**SUPPLIED RECORDS:**
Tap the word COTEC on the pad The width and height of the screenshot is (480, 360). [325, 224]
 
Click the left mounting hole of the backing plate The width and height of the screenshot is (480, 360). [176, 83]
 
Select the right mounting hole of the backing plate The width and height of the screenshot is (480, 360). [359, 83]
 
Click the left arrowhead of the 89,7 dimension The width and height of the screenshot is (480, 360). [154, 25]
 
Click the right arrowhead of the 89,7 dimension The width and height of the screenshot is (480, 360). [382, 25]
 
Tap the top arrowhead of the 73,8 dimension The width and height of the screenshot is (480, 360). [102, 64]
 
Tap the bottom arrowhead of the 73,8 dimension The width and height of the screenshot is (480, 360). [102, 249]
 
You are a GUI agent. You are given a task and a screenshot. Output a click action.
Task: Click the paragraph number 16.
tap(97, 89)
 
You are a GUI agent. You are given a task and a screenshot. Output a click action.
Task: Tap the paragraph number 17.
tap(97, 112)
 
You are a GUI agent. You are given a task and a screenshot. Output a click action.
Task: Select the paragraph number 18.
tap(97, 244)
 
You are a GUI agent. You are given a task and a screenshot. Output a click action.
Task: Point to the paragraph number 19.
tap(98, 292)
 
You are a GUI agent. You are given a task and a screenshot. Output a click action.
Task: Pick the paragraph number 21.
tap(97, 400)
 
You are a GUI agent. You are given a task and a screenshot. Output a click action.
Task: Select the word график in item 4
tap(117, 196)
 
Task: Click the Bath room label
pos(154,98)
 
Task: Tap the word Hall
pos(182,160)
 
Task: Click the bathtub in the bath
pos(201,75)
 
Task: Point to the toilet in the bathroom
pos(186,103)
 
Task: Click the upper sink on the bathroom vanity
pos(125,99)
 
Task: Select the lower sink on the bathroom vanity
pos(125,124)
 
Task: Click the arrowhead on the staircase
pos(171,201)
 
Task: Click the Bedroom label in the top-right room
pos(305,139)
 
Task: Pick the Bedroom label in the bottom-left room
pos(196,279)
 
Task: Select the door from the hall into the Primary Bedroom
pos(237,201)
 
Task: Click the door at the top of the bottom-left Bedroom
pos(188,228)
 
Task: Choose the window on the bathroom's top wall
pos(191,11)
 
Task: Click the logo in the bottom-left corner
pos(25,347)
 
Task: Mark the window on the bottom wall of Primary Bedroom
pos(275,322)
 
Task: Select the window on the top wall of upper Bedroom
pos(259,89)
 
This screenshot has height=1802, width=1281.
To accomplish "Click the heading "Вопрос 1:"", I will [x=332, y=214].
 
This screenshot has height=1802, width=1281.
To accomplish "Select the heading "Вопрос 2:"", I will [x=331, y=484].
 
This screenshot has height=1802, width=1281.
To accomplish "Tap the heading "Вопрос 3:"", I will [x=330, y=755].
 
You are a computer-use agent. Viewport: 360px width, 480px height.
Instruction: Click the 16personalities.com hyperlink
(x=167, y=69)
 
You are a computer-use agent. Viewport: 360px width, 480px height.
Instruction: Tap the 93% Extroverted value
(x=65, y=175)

**TASK REQUIREMENTS:**
Convert the listing above into a Markdown table with two columns, Row and Text, giving each non-blank line its own numbered row.

**FULL RESPONSE:**
| Row | Text |
|---|---|
| 1 | Tap the word COTEC on the pad The width and height of the screenshot is (480, 360). [325, 224] |
| 2 | Click the left mounting hole of the backing plate The width and height of the screenshot is (480, 360). [176, 83] |
| 3 | Select the right mounting hole of the backing plate The width and height of the screenshot is (480, 360). [359, 83] |
| 4 | Click the left arrowhead of the 89,7 dimension The width and height of the screenshot is (480, 360). [154, 25] |
| 5 | Click the right arrowhead of the 89,7 dimension The width and height of the screenshot is (480, 360). [382, 25] |
| 6 | Tap the top arrowhead of the 73,8 dimension The width and height of the screenshot is (480, 360). [102, 64] |
| 7 | Tap the bottom arrowhead of the 73,8 dimension The width and height of the screenshot is (480, 360). [102, 249] |
| 8 | You are a GUI agent. You are given a task and a screenshot. Output a click action. |
| 9 | Task: Click the paragraph number 16. |
| 10 | tap(97, 89) |
| 11 | You are a GUI agent. You are given a task and a screenshot. Output a click action. |
| 12 | Task: Tap the paragraph number 17. |
| 13 | tap(97, 112) |
| 14 | You are a GUI agent. You are given a task and a screenshot. Output a click action. |
| 15 | Task: Select the paragraph number 18. |
| 16 | tap(97, 244) |
| 17 | You are a GUI agent. You are given a task and a screenshot. Output a click action. |
| 18 | Task: Point to the paragraph number 19. |
| 19 | tap(98, 292) |
| 20 | You are a GUI agent. You are given a task and a screenshot. Output a click action. |
| 21 | Task: Pick the paragraph number 21. |
| 22 | tap(97, 400) |
| 23 | You are a GUI agent. You are given a task and a screenshot. Output a click action. |
| 24 | Task: Select the word график in item 4 |
| 25 | tap(117, 196) |
| 26 | Task: Click the Bath room label |
| 27 | pos(154,98) |
| 28 | Task: Tap the word Hall |
| 29 | pos(182,160) |
| 30 | Task: Click the bathtub in the bath |
| 31 | pos(201,75) |
| 32 | Task: Point to the toilet in the bathroom |
| 33 | pos(186,103) |
| 34 | Task: Click the upper sink on the bathroom vanity |
| 35 | pos(125,99) |
| 36 | Task: Select the lower sink on the bathroom vanity |
| 37 | pos(125,124) |
| 38 | Task: Click the arrowhead on the staircase |
| 39 | pos(171,201) |
| 40 | Task: Click the Bedroom label in the top-right room |
| 41 | pos(305,139) |
| 42 | Task: Pick the Bedroom label in the bottom-left room |
| 43 | pos(196,279) |
| 44 | Task: Select the door from the hall into the Primary Bedroom |
| 45 | pos(237,201) |
| 46 | Task: Click the door at the top of the bottom-left Bedroom |
| 47 | pos(188,228) |
| 48 | Task: Choose the window on the bathroom's top wall |
| 49 | pos(191,11) |
| 50 | Task: Click the logo in the bottom-left corner |
| 51 | pos(25,347) |
| 52 | Task: Mark the window on the bottom wall of Primary Bedroom |
| 53 | pos(275,322) |
| 54 | Task: Select the window on the top wall of upper Bedroom |
| 55 | pos(259,89) |
| 56 | This screenshot has height=1802, width=1281. |
| 57 | To accomplish "Click the heading "Вопрос 1:"", I will [x=332, y=214]. |
| 58 | This screenshot has height=1802, width=1281. |
| 59 | To accomplish "Select the heading "Вопрос 2:"", I will [x=331, y=484]. |
| 60 | This screenshot has height=1802, width=1281. |
| 61 | To accomplish "Tap the heading "Вопрос 3:"", I will [x=330, y=755]. |
| 62 | You are a computer-use agent. Viewport: 360px width, 480px height. |
| 63 | Instruction: Click the 16personalities.com hyperlink |
| 64 | (x=167, y=69) |
| 65 | You are a computer-use agent. Viewport: 360px width, 480px height. |
| 66 | Instruction: Tap the 93% Extroverted value |
| 67 | (x=65, y=175) |